### THE DATA ###

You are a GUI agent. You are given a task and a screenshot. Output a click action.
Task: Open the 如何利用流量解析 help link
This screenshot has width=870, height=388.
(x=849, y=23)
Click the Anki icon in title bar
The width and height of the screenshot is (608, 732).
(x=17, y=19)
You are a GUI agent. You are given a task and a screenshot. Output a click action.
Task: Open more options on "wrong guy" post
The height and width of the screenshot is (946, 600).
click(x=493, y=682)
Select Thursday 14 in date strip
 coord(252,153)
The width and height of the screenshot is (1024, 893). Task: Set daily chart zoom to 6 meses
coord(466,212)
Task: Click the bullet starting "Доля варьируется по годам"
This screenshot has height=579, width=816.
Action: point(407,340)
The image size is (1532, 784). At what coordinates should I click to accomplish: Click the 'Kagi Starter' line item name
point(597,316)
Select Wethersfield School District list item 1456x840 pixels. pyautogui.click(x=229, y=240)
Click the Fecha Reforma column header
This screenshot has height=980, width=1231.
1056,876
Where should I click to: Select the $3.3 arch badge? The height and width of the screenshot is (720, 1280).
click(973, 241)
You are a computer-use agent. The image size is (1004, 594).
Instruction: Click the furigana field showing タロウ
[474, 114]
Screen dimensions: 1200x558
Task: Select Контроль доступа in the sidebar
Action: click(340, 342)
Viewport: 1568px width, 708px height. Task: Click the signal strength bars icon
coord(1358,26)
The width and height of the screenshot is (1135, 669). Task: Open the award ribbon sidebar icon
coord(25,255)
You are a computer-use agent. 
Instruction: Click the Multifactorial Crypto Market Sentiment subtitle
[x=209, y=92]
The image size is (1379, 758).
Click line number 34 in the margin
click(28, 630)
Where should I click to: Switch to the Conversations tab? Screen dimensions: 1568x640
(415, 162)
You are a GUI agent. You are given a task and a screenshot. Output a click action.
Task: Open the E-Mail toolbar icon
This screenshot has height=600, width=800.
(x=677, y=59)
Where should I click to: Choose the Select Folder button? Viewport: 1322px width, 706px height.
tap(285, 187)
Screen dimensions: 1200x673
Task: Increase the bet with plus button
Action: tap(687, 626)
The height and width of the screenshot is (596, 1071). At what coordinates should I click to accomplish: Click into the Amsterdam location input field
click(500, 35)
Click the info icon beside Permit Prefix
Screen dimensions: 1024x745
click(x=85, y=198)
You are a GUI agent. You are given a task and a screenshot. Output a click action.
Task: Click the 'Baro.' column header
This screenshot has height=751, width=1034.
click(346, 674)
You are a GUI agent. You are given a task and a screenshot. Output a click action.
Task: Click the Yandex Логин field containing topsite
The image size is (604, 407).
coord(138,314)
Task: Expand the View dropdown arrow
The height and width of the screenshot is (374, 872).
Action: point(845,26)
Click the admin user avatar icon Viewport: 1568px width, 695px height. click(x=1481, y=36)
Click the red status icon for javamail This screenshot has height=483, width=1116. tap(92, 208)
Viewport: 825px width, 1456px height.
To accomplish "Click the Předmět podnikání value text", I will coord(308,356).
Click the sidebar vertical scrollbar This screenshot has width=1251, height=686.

###

◆ **ABOUT THIS EXERCISE**: The required output is all of the material, word for word.

◆ **RESULT FOR THIS EXERCISE**:
You are a GUI agent. You are given a task and a screenshot. Output a click action.
Task: Open the 如何利用流量解析 help link
This screenshot has width=870, height=388.
(x=849, y=23)
Click the Anki icon in title bar
The width and height of the screenshot is (608, 732).
(x=17, y=19)
You are a GUI agent. You are given a task and a screenshot. Output a click action.
Task: Open more options on "wrong guy" post
The height and width of the screenshot is (946, 600).
click(x=493, y=682)
Select Thursday 14 in date strip
 coord(252,153)
The width and height of the screenshot is (1024, 893). Task: Set daily chart zoom to 6 meses
coord(466,212)
Task: Click the bullet starting "Доля варьируется по годам"
This screenshot has height=579, width=816.
Action: point(407,340)
The image size is (1532, 784). At what coordinates should I click to accomplish: Click the 'Kagi Starter' line item name
point(597,316)
Select Wethersfield School District list item 1456x840 pixels. pyautogui.click(x=229, y=240)
Click the Fecha Reforma column header
This screenshot has height=980, width=1231.
1056,876
Where should I click to: Select the $3.3 arch badge? The height and width of the screenshot is (720, 1280).
click(973, 241)
You are a computer-use agent. The image size is (1004, 594).
Instruction: Click the furigana field showing タロウ
[474, 114]
Screen dimensions: 1200x558
Task: Select Контроль доступа in the sidebar
Action: click(340, 342)
Viewport: 1568px width, 708px height. Task: Click the signal strength bars icon
coord(1358,26)
The width and height of the screenshot is (1135, 669). Task: Open the award ribbon sidebar icon
coord(25,255)
You are a computer-use agent. 
Instruction: Click the Multifactorial Crypto Market Sentiment subtitle
[x=209, y=92]
The image size is (1379, 758).
Click line number 34 in the margin
click(28, 630)
Where should I click to: Switch to the Conversations tab? Screen dimensions: 1568x640
(415, 162)
You are a GUI agent. You are given a task and a screenshot. Output a click action.
Task: Open the E-Mail toolbar icon
This screenshot has height=600, width=800.
(x=677, y=59)
Where should I click to: Choose the Select Folder button? Viewport: 1322px width, 706px height.
tap(285, 187)
Screen dimensions: 1200x673
Task: Increase the bet with plus button
Action: tap(687, 626)
The height and width of the screenshot is (596, 1071). At what coordinates should I click to accomplish: Click into the Amsterdam location input field
click(500, 35)
Click the info icon beside Permit Prefix
Screen dimensions: 1024x745
click(x=85, y=198)
You are a GUI agent. You are given a task and a screenshot. Output a click action.
Task: Click the 'Baro.' column header
This screenshot has height=751, width=1034.
click(346, 674)
You are a GUI agent. You are given a task and a screenshot. Output a click action.
Task: Click the Yandex Логин field containing topsite
The image size is (604, 407).
coord(138,314)
Task: Expand the View dropdown arrow
The height and width of the screenshot is (374, 872).
Action: point(845,26)
Click the admin user avatar icon Viewport: 1568px width, 695px height. click(x=1481, y=36)
Click the red status icon for javamail This screenshot has height=483, width=1116. tap(92, 208)
Viewport: 825px width, 1456px height.
To accomplish "Click the Předmět podnikání value text", I will coord(308,356).
Click the sidebar vertical scrollbar This screenshot has width=1251, height=686.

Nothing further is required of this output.